Ben Yao, Yazhou Zhang, Qiuchi Li, Jing Qin
TL;DR
This work interrogates whether sarcasm detection in LLMs relies on step-by-step reasoning and introduces SarcasmCue, a four-part prompting framework (CoC, GoC, BoC, ToC) that leverages sequential and non-sequential cues. Across four sarcasm benchmarks and multiple LLMs, CoC/GoC excel with larger models while ToC delivers the largest gains for smaller models, achieving state-of-the-art F1 improvements (4.2%, 2.0%, 29.7%, 58.2%).

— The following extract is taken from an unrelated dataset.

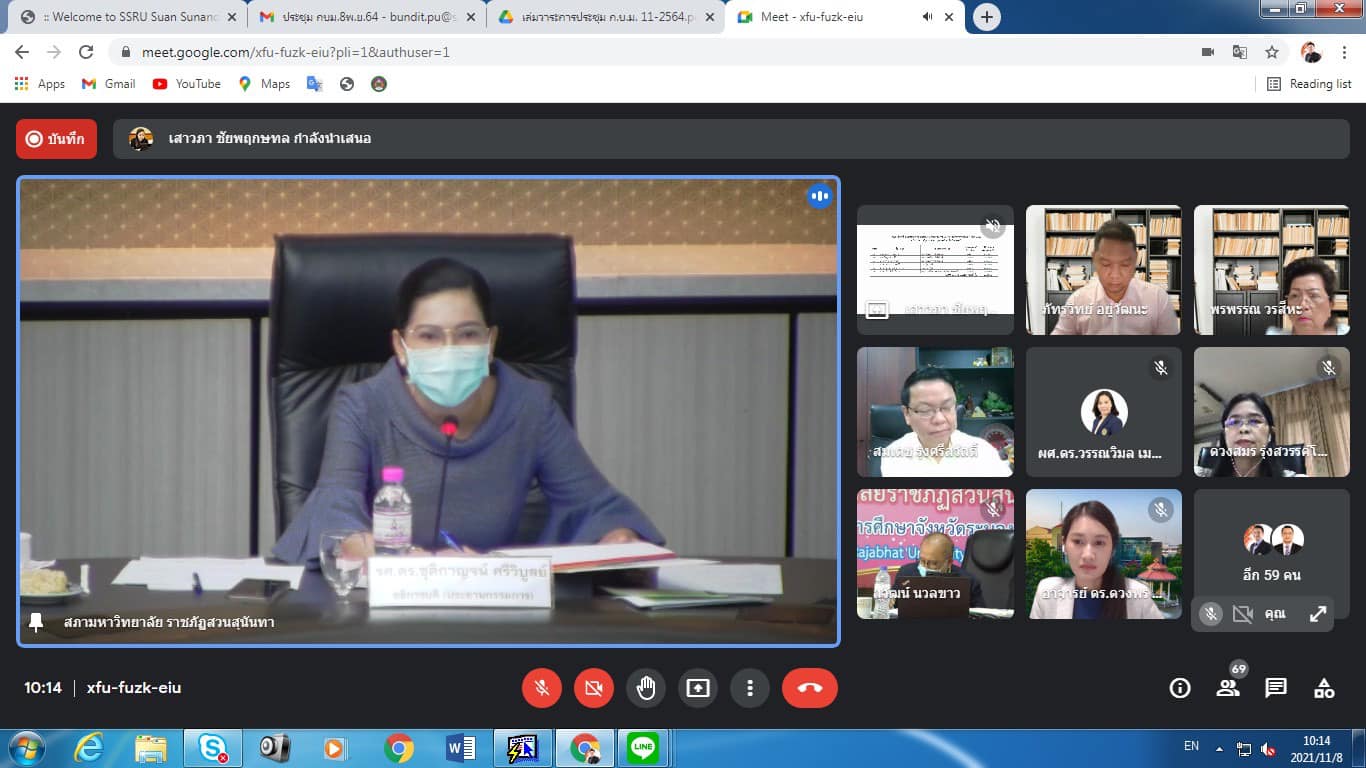The image size is (1366, 768).
Task: Switch to the Welcome to SSRU tab
Action: point(120,17)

The framework uses chain contradictions, graph-based cue selection, ensemble cueing, and tensor fusion to model high-order cue interactions, and demonstrates robustness across zero-shot and few-shot settings. It also extends to humor detection, suggesting broad applicability of cue-based prompting strategies for affective language understanding in NLP aria.
Abstract
Elaborating a series of intermediate reasoning steps significantly improves the ability of large language models (LLMs) to solve complex problems, as such steps would evoke LLMs to think sequentially. However, human sarcasm understanding is often considered an intuitive and holistic cognitive process, in which various linguistic, contextual, and emotional cues are integrated to form a comprehensive understanding, in a way that does not necessarily follow a step-by-step fashion. To verify the validity of this argument, we introduce a new prompting framework (called SarcasmCue) containing four sub-methods, viz. chain of contradiction (CoC), graph of cues (GoC), bagging of cues (BoC) and tensor of cues (ToC), which elicits LLMs to detect human sarcasm by considering sequential and non-sequential prompting methods. Through a comprehensive empirical comparison on four benchmarks, we highlight three key findings: (1) CoC and GoC show superior performance with more advanced models like GPT-4 and Claude 3.5, with an improvement of 3.5%. (2) ToC significantly outperforms other methods when smaller LLMs are evaluated, boosting the F1 score by 29.7% over the best baseline. (3) Our proposed framework consistently pushes the state-of-the-art (i.e., ToT) by 4.2%, 2.0%, 29.7%, and 58.2% in F1 scores across four datasets. This demonstrates the effectiveness and stability of the proposed framework.